The scientists found that those in the high-risk of viremia group were most likely to succumb to HIV/AIDS, with a 31 percent mortality rate. Women in the groups at moderate risk of viremia and at low risk of viremia on follow-up did not have significantly different mortality rates, at 6.9 and 4.7 percent, respectively. The researchers noted that despite the availability of antiretroviral therapies, only one-third of the women in the study maintained consistently low virus levels. DC WIHS is a community-based study and the findings likely reflect the characteristics and behaviors of participants in the Washington, DC, area and thus regional treatment successes and failures. The study highlights gaps in the success of treatment programs to fully suppress HIV and suggests that more tailored interventions may be needed to reduce HIV transmission, prevent the emergence of drug resistance, and improve outcomes of community HIV treatment programs.

Reference: Ocampo JM et al. Trajectory analyses of virologic outcomes reflecting community-based HIV treatment in Washington DC 1994-2012. BMC Public Health (2015) 15:1277.

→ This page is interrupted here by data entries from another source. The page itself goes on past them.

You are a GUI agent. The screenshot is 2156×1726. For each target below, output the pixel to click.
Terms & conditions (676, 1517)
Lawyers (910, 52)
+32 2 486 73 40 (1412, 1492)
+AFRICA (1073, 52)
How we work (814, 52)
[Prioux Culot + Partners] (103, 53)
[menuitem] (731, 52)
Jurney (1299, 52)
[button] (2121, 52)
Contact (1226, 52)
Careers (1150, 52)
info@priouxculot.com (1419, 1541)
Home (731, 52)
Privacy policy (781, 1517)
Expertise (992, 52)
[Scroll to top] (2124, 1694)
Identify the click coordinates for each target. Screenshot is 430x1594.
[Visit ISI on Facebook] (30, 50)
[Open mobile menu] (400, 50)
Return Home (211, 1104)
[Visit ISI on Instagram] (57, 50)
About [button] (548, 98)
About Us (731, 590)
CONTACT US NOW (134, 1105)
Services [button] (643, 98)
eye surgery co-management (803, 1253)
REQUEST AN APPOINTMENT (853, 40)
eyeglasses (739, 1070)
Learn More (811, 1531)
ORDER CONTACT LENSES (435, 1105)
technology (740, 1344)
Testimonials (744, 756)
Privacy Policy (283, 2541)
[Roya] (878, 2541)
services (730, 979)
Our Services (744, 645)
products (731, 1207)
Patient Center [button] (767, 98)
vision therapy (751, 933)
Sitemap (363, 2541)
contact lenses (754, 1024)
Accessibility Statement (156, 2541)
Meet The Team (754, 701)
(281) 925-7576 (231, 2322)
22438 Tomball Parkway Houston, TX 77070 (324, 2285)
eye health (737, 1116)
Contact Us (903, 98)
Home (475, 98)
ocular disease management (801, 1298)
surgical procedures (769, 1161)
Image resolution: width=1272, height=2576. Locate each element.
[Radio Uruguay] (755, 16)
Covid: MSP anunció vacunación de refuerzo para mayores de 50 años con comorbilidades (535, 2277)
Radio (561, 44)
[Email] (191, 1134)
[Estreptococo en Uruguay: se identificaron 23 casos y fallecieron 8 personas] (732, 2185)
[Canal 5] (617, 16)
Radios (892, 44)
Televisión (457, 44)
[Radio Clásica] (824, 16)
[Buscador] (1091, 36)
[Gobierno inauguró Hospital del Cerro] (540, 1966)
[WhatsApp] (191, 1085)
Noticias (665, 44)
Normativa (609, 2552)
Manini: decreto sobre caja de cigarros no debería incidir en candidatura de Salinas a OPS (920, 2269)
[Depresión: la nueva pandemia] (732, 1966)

Understanding Sex-Specific Differences in HIV Disease

HIV-infected women tend to have lower levels of the virus in their bloodstream (viral load) compared with men both before and after starting treatment with anti-HIV drugs. Yet HIV disease progresses at the same rate or faster in women than in men. To investigate possible reasons for these sex-specific differences, researchers looked at markers of immune activation and inflammation in 215 HIV-infected, treatment-naïve men and women from a diverse group of participants in the NIAID-funded multinational Prospective Evaluation of Antiretrovirals in Resource-Limited Settings trial. The researchers measured, in study participants who had suppressed HIV viral loads by week 24 of treatment, the levels of various markers in blood samples taken immediately before participants started on combination antiretroviral therapy (cART) for HIV, and at 24 and 48 weeks after starting treatment. The investigators found that, with treatment, women had greater increases in their CD4 T-cell counts, and either greater increases or less reduction in various key markers of inflammation and immune activation compared with men. These findings suggest that women experience less reduction in immune activation and inflammation than men in response to starting cART. Further studies with adequate numbers of women in the population being studied are needed to investigate whether this poorer cART-related response to reducing inflammation and immune activation has a significant impact on HIV-related mortality and other outcomes in women compared with men.

Reference: Mathad JS et al. Sex-related differences in inflammatory and immune activation markers before and after combined antiretroviral therapy initiation. J Acquir Immune Defic Syndr. 2016 Oct. 1;73(2):123–9.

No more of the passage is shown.